CONFIG['model_name'] = "bert-base-uncased" # use local cached model instead of attempting to download. 
print("🚀 Distilled Monitoring System")
print("📊 Ready for predictive monitoring with local caching")
print(f"📁 Cache directory: {CONFIG['hf_cache_dir']}")

In [None]:
# 1. Setup system with fallback chain
print("🚀 Setting up Distilled Monitoring System...")
print("This includes: directories, fallback systems, and progress tracking")

setup_success = setup()

if setup_success:
    print("\n✅ System setup complete!")
    print("\nNext: generate_datasets() to create training data")
else:
    print("\n❌ Setup failed.
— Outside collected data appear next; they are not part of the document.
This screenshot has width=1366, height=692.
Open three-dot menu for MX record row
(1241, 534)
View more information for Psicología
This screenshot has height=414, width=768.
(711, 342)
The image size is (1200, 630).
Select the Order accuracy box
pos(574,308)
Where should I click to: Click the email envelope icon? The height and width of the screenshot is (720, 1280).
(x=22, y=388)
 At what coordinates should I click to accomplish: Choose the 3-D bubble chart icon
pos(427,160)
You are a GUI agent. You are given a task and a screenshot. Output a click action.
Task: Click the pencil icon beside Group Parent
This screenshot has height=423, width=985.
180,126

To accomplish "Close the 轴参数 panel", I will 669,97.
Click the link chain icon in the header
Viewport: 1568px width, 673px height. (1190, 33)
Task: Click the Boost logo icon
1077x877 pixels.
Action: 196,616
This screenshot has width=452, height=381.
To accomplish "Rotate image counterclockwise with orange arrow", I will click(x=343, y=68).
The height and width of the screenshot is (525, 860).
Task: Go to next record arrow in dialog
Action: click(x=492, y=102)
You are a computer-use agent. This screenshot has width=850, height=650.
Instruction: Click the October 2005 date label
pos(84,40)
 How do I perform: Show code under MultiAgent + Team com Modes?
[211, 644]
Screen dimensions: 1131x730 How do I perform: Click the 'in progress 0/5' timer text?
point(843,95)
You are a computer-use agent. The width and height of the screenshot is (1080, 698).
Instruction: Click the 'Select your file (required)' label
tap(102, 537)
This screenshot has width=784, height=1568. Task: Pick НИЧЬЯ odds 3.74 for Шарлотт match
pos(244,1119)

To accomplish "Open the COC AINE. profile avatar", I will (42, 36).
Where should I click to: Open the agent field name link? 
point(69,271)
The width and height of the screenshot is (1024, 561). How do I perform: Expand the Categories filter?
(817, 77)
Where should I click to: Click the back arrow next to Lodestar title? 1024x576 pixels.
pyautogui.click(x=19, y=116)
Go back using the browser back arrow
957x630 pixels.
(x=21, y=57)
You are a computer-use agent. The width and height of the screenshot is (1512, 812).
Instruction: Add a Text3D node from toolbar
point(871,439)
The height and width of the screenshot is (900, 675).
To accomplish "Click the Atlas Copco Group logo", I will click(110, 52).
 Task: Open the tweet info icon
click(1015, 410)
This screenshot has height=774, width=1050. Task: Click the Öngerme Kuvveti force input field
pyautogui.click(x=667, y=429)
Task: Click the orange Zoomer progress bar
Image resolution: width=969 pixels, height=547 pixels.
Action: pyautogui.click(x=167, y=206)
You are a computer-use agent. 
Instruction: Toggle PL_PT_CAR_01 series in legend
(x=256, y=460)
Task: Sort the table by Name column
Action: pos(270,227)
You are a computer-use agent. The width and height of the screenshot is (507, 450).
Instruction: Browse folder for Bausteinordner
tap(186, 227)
Check error messages above.")
    print("You may need to install dependencies or setup Ollama.")

In [None]:
# 2. Check system status
status()

In [None]:
# 3. Check dataset generation progress (if any)
print("📊 Current dataset generation progress:")
show_progress()

print("\n💡 TIPS:")
print("• First run: Will show new session")
print("• Resuming: Will show existing progress")
print("• Use reset_progress() to start fresh")
print("• Use retry_failed() to retry failed items")

In [None]:
# use with caution.
# reset_progress()

In [None]:
# 4. Generate training datasets with dynamic calculation
print("📊 DATASET GENERATION")
print("="*50)

# Calculate dynamic targets based on YAML content
from dataset_generator import OptimizedDatasetGenerator

# Calculate more realistic targets
temp_generator = DatasetGenerator()  # Changed from OptimizedDatasetGenerator
targets, total_language_target = temp_generator._calculate_dynamic_targets()
existing = temp_generator._analyze_existing_dataset()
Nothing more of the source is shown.